Mandates Reform Act of 1995 (Pub. L. 104-4), and Executive Order 13132.
    Executive Order 12866 (as amended by Executive Order 13258, which 
merely reassigns responsibility of duties) directs agencies to assess 
all costs and benefits of available regulatory alternatives and, if 
regulation is necessary, to select regulatory approaches that maximize 
net benefits (including potential economic, environmental, public 
health and safety effects, distributive impacts, and equity).
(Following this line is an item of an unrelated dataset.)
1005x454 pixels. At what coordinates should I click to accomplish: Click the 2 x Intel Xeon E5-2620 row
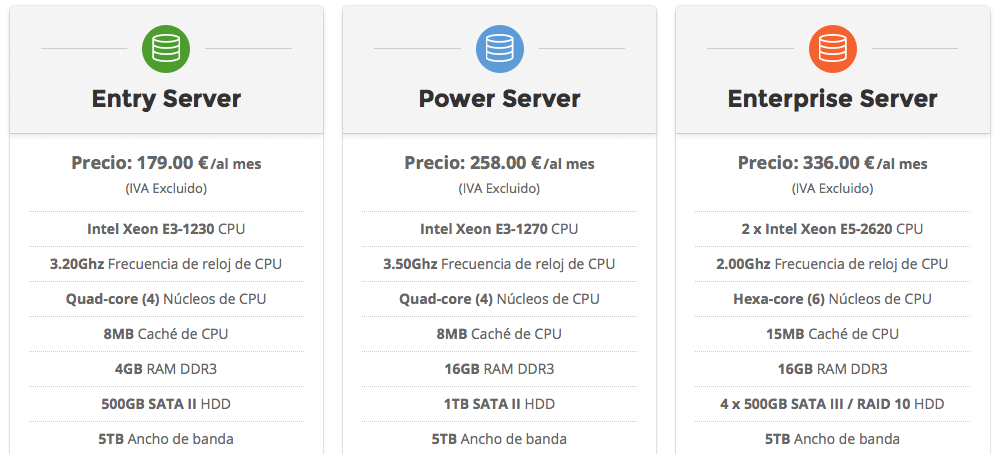(x=832, y=229)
A 
regulatory impact analysis (RIA) must be prepared for major rules with 
economically significant effects ($100 million or more in any 1 year). 
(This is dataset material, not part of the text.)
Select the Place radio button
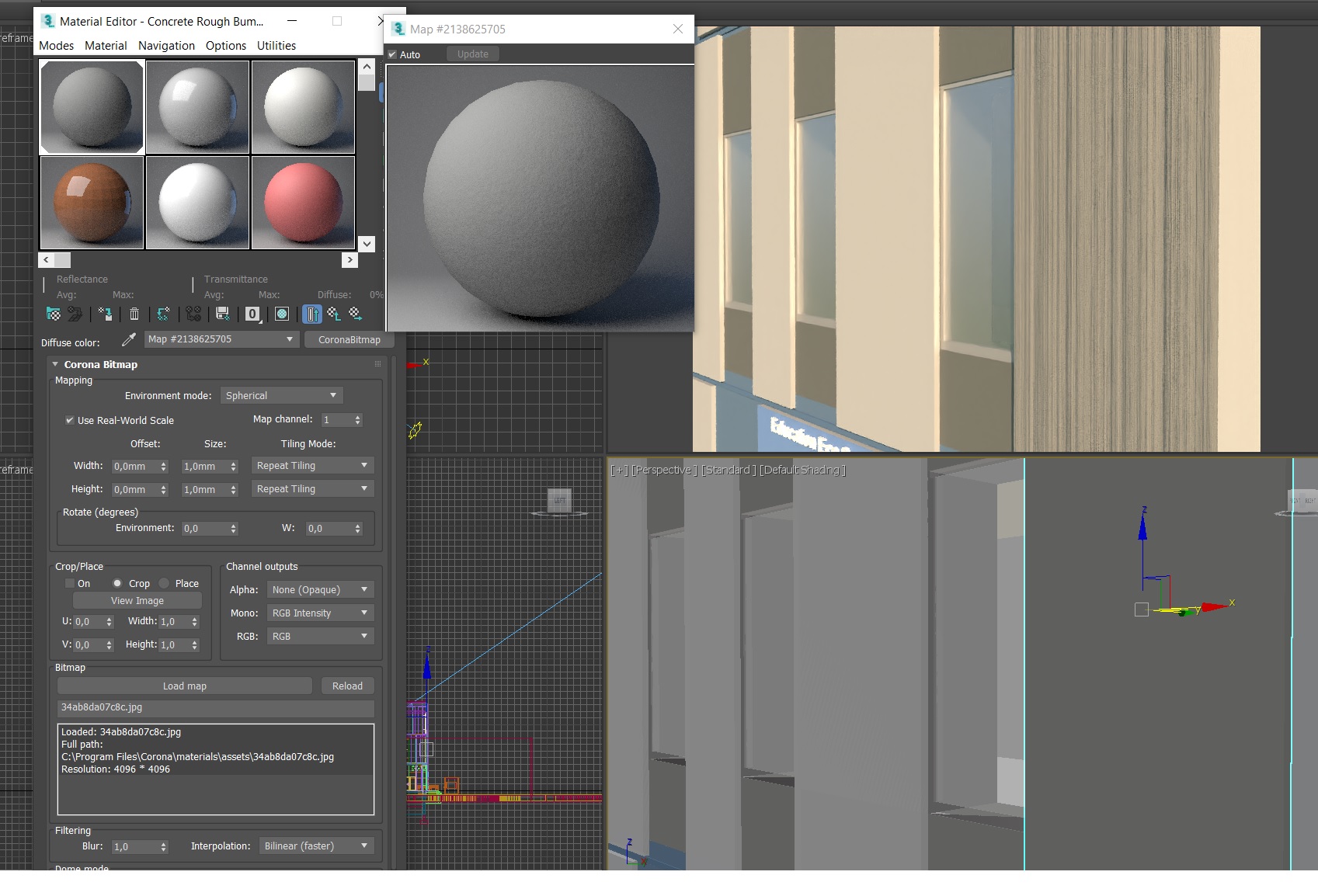The image size is (1318, 896). click(164, 583)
We have determined that this is not a major rule because it does not 
impose an economically significant impact on covered entities or the 
Medicare program.
    The RFA requires agencies to analyze options for regulatory relief 
of small businesses. For purposes of the RFA, small entities include 
small businesses, nonprofit organizations, and government agencies. 
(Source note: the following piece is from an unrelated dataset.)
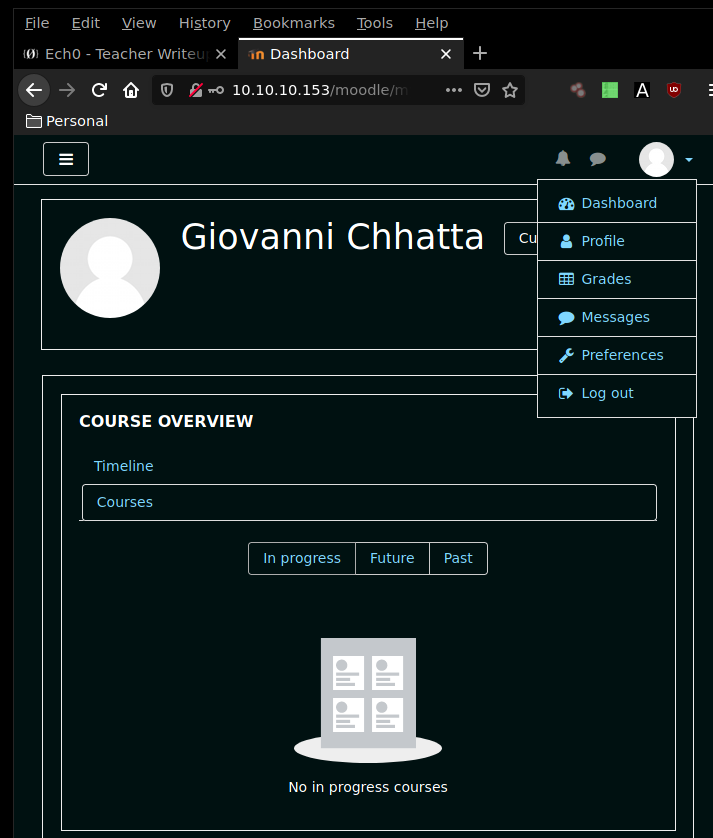
Task: Bookmark this page with the star icon
Action: [510, 90]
Individuals and States are not included in the definition of a small 
entity. This notice will not result in a significant impact on small 
businesses because the notice simply announces three applications we 
have received from hospitals requesting waivers from entering into 
agreements with their designated OPOs.
    In addition, section 1102(b) of the Act requires us to prepare a 
regulatory impact analysis if a rule may have a significant impact on 
the operations of a substantial number of small rural hospitals. This 
analysis must conform to the provisions of section 604 of the RFA. For 
purposes of section 1102(b) of the Act, we define a small rural 
hospital as a hospital that is located outside of a Metropolitan 
Statistical Area and has fewer than 100 beds. This notice will not have 
a significant impact on the operations of a substantial number of small 
rural hospitals.
    Section 202 of the Unfunded Mandates Reform Act of 1995 also 
requires that agencies assess anticipated costs and benefits before 
issuing any rule that may result in expenditure in any 1 year by State, 
local, or tribal governments, in the aggregate, or by the private 
sector, of $110 million. This notice will not result in an impact of 
$110 million or more on the governments mentioned or on the private 
sector.
    Executive Order 13132 establishes certain requirements that an 
agency must meet when it promulgates a proposed rule (and subsequent 
final rule) that imposes substantial direct requirement costs on State 
and local governments, preempts State law, or otherwise has Federalism 
implications. We have reviewed this notice under these requirements and 
have determined that it will not impose substantial direct requirement 
costs on State or local governments.
    We are not preparing analyses for either the RFA or section 1102(b) 
of the Act because we have determined, and we certify, that this notice 
will not have a significant economic impact on the operations of a 
substantial number of small rural hospitals.
    In accordance with the provisions of Executive Order 12866, this 
notice was not reviewed by the Office of Management and Budget.

    Authority: Sec. 1138 of the Social Security Act (42 U.S.C. 
1320b-8).

(Catalog of Federal Domestic Assistance Program No. 93.773, 
Medicare-Hospital Insurance; Program No. 93.774, Medicare-
Supplementary Medical Insurance, and Program No. 93.778, Medical 
Assistance Program)

    Dated: November 18, 2002.
Thomas A. Scully,
Administrator, Centers for Medicare & Medicaid Services.